Post by SupremeKai25 » Mon Mar 11, 2024 9:58 am

Vegetto95 wrote: Sun Mar 10, 2024 8:38 pm You misunderstand. I don't hate Super because it "replaced" GT (which it didn't, it's its own thing)... GT has NOTHING whatsoever to do with my hatred of Super. I have NOTHING against a separate continuity that's incompatible with GT. That's FINE. That kind of thing happens AAAALL THE TIME in these gigantic, decades-long franchises.
I never said Super replaced GT. I said GT is no longer the only sequel to DBZ after Super. I wouldn't be surprised if some people hate Super just because GT is no longer the only sequel to DBZ.
No, I hate Super entirely on its own merits. I hate it because I think it's an INCREDIBLY poorly written series (across its TV anime, movie, AND manga aspects) that severely regressed multiple characters, focused on many of the worst aspects of the original series (hence the many streaks of horrendously long, boring fights with no substance whatsoever such as in the Tournament of Power, the Broli movie, and the Granolah arc, as well as the unending stream of nonsense new rainbow transformations that characters CONSTANTLY pull out of their asses with zero buildup or explanation as the plot demands), and stoops to using several annoying modern battle shōnen tropes like "THE POWER OF FRIENDSHIP!!" and "muh tragic backstory waaaaah". And I'm FAR from the only person who feels that way.
That's fine and all, but it's not what you said here:
What's more, I DO NOT remember seeing the whole "canon" discussion ANYWHERE NEEEEEEAAAAR as insanely fucking much pre-Super. I definitely saw it on RARE occasion even back to the early-mid 2000s due to the differences between the manga and anime and the weirdness of the DB and Z movies, but it just fuckin' SKYROCKETED like crazy a few years into Super's existence, which is just one more thing added to the already huge pile of "Reasons Why I Despise Dragon Ball Super" lol
Reading this, it feels like you hate Super just because people started talking about Canon in the Post-Super era, which is an unfair reason to hate Super. Super and its writers are not responsible for people obsessing with Canon, and Super itself is harmless when it comes to other series (i.e. it doesn't try to invalidate GT's existence in the overall franchise).
With Super, however... the anime was NOT a direct adaptation of the manga, and instead both separately adapted the same story arcs their own ways, which became OOOOH SOOO completely tangled up in nonsense because of the existence of the four movies (God and God/Battle of Gods, Revival of 'F', Broli, and Super Hero), which are all considered to be a part of the stories of the manga and TV anime (and, aside from Broli, have been adapted by them as well) in some confusingass way or another and criss-cross and intersect with them in ways that the creators have never bothered to explain.
If what's Canon or not doesn't matter to you and you hate those debates, why do you simultaneously hate that Super doesn't have a single-running all-encompassing product?

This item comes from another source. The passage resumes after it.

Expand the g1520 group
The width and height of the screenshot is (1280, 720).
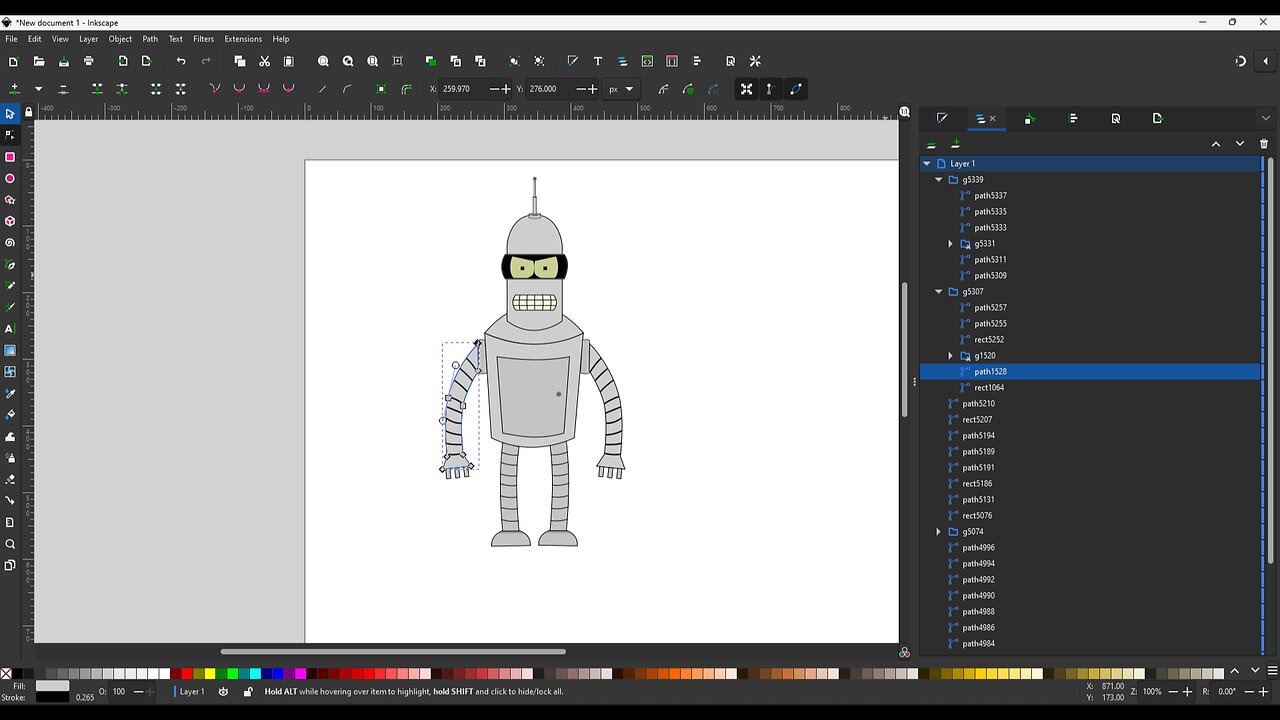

I much prefer that Super was a collaborative effort between Toriyama making the basic plot points and Toei and Toyotaro developing and giving their own unique spins from there.

Why do you NEED a single, all-encompassing medium? Can't you just enjoy and analyse them in isolation? Why does it matter that the Anime is not an adaptation of the Manga? Why does it matter that the Manga does not adapt Broly? Is it just a craving need to tidy up everything?

The inter-relationship of what's Canon and whatnot between the versions of Super is also irrespective of the relation between Super and GT, which the executives use for new content in videogames and side stuff like Heroes. Therefore, if people say that GT is no longer canon after Super, that is a community-generated problem that you can't blame Super for. Super doesn't try to invalidate GT's existence.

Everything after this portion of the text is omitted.